When the wind sweeps across the grass, the field has a ripple like a pond, and when it sweeps across the corn the field waves to and fro like a high sea. That is called the wind’s dance; but the wind does not dance only, he also tells stories; and how loudly he can sing out of his deep chest, and how different it sounds in the tree-tops in the forest, and through the loopholes and clefts and cracks in walls! Do you see how the wind drives the clouds up yonder, like a frightened flock of sheep? Do you hear how the wind howls down here through the open valley, like a watchman blowing his horn? With wonderful tones he whistles and screams down the chimney and into the fireplace. The fire crackles and flares up, and shines far into the room, and the little place is warm and snug, and it is pleasant to sit there listening to the sounds. Let the wind speak, for he knows plenty of stories and fairy tales, many more than are known to any of us. Just hear what the wind can tell.

Huh–uh–ush! roar along! That is the burden of the song.

“By the shores of the Great Belt, one of the straits that unite the Cattegut with the Baltic, lies an old mansion with thick red walls,” says the Wind. “I know every stone in it; I saw it when it still belonged to the castle of Marsk Stig on the promontory. But it had to be pulled down, and the stone was used again for the walls of a new mansion in another place, the baronial mansion of Borreby, which still stands by the coast.
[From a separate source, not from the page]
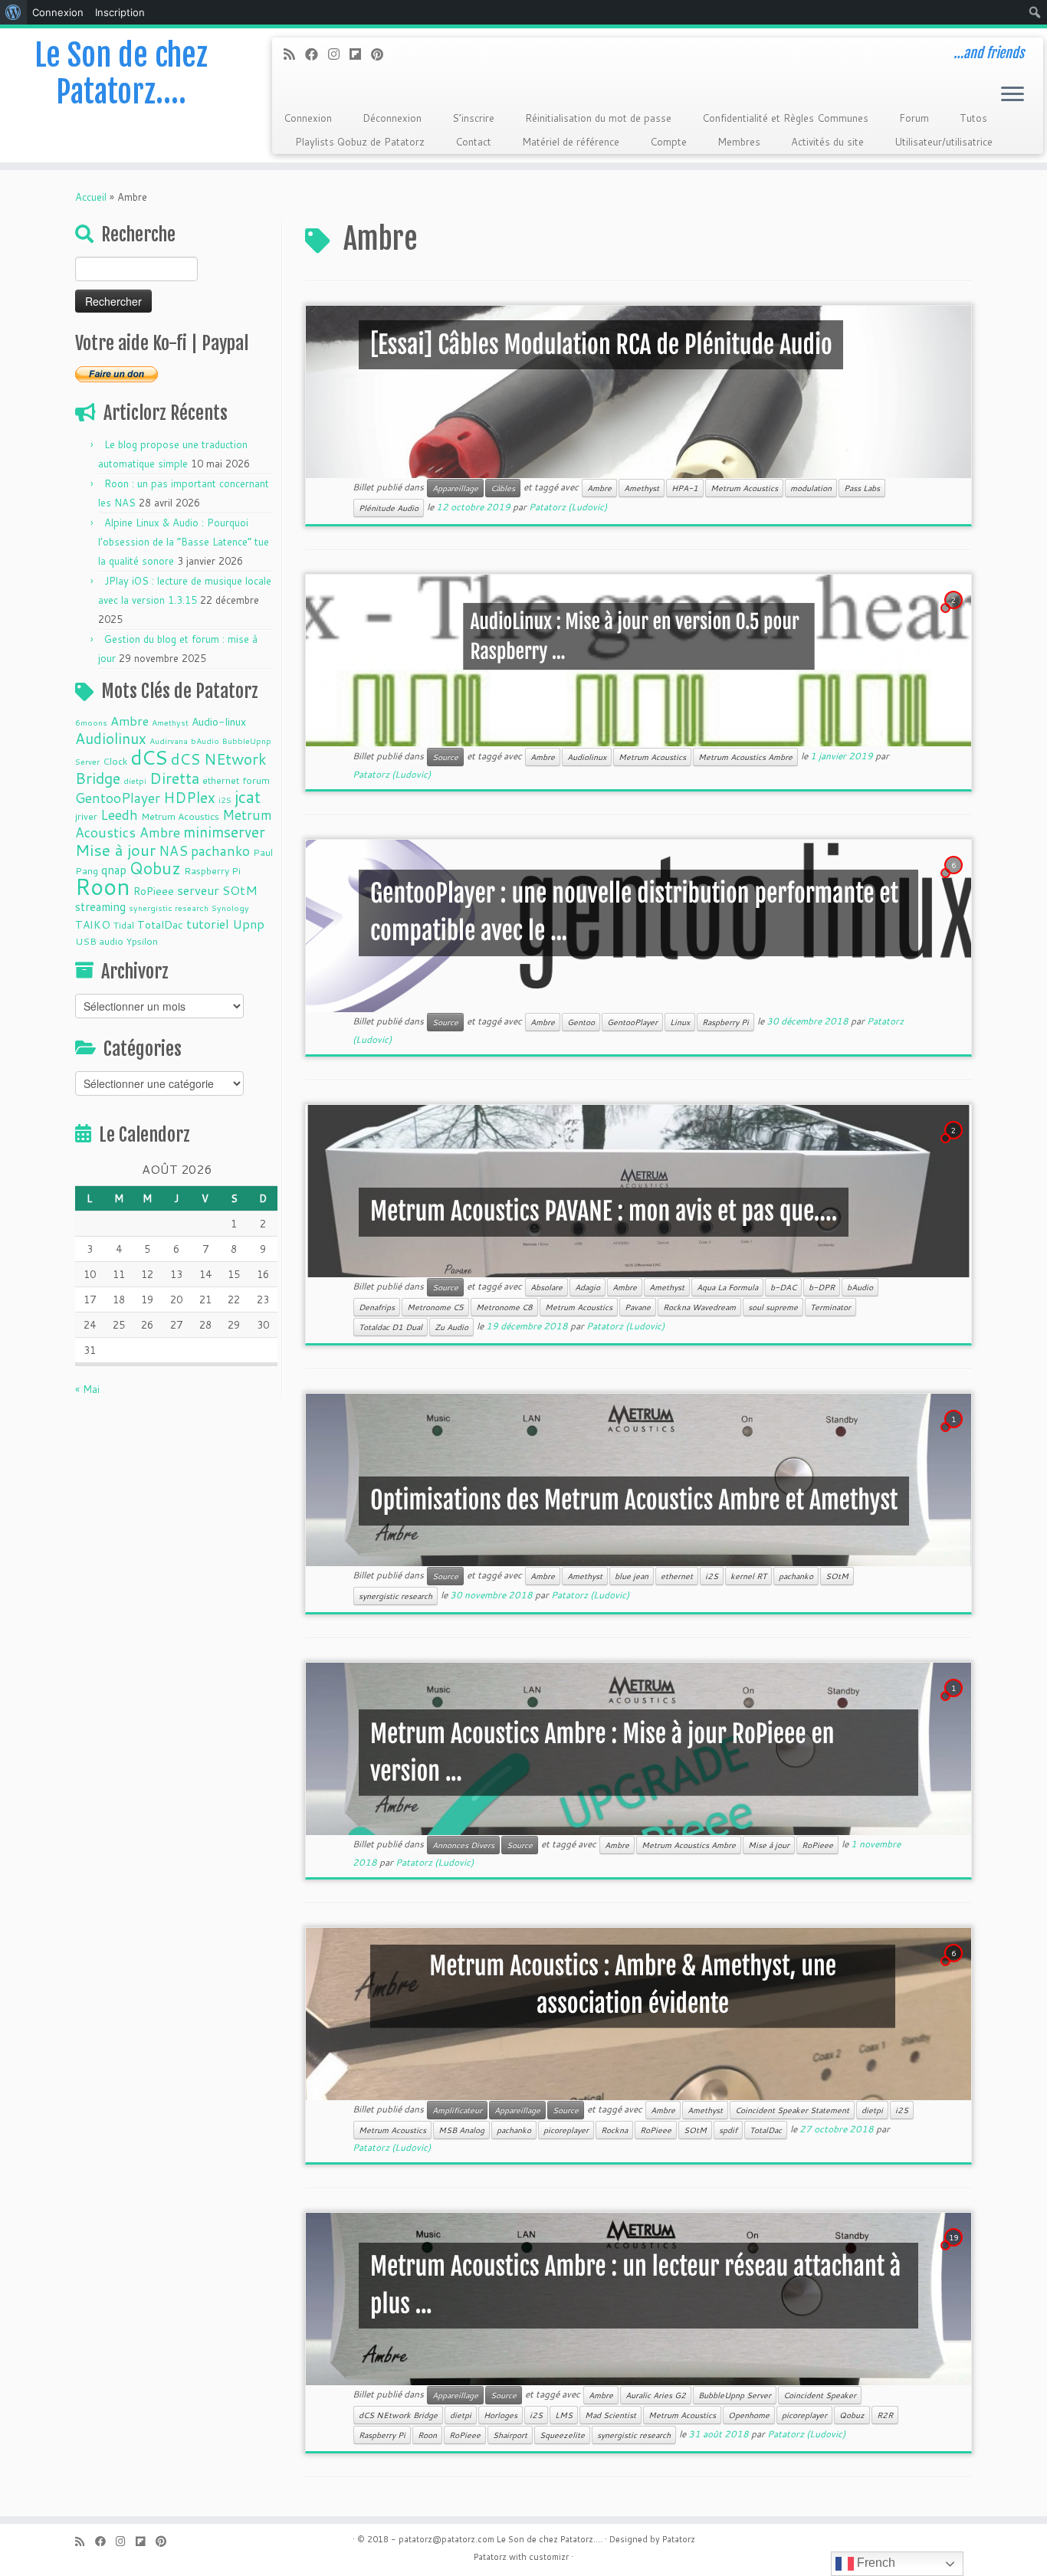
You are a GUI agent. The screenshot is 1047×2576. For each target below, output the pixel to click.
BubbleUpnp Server (734, 2395)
“I knew them, the noble lords and ladies, the changing races that dwelt there, and now I’m going to tell about Waldemar Daa and his daughters. How proudly he carried himself–he was of royal blood! He could do more than merely hunt the stag and empty the wine-can. ‘It shall be done,’ he was accustomed to say.
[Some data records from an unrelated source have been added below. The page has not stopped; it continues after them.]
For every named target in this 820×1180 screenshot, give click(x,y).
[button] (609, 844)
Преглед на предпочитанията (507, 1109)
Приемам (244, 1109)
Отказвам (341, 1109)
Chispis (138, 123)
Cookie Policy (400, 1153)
“His wife walked proudly in gold-embroidered garments over the polished marble floors. The tapestries were gorgeous, the furniture was expensive and artistically carved. She had brought gold and silver plate with her into the house, and there was German beer in the cellar. Black fiery horses neighed in the stables. There was a wealthy look about the house of Borreby at that time, when wealth was still at home there.

“Four children dwelt there also; three delicate maidens, Ida, Joanna, and Anna Dorothea: I have never forgotten their names.

“They were rich people, noble people, born in affluence, nurtured in affluence.

“Huh–sh! roar along!” sang the Wind; and then he continued:

“I did not see here, as in other great noble houses, the high-born lady sitting among her women in the great hall turning the spinning-wheel: here she swept the sounding chords of the cithern, and sang to the sound, but not always old Danish melodies, but songs of a strange land. It was ‘live and let live’ here: stranger guests came from far and near, the music sounded, the goblets clashed, and I was not able to drown the noise,” said the Wind. “Ostentation, and haughtiness, and splendour, and display, and rule were there, but the fear of the Lord was not there.

“And it was just on the evening of the first day of May,” the Wind continued. “I came from the west, and had seen how the ships were being crushed by the waves, with all on board, and flung on the west coast of Jutland. I had hurried across the heath, and over Jutland’s wood-girt eastern coast, and over the Island of Fuenen, and now I drove over the Great Belt, groaning and sighing.

“Then I lay down to rest on the shore of Seeland, in the neighbourhood of the great house of Borreby, where the forest, the splendid oak forest, still rose.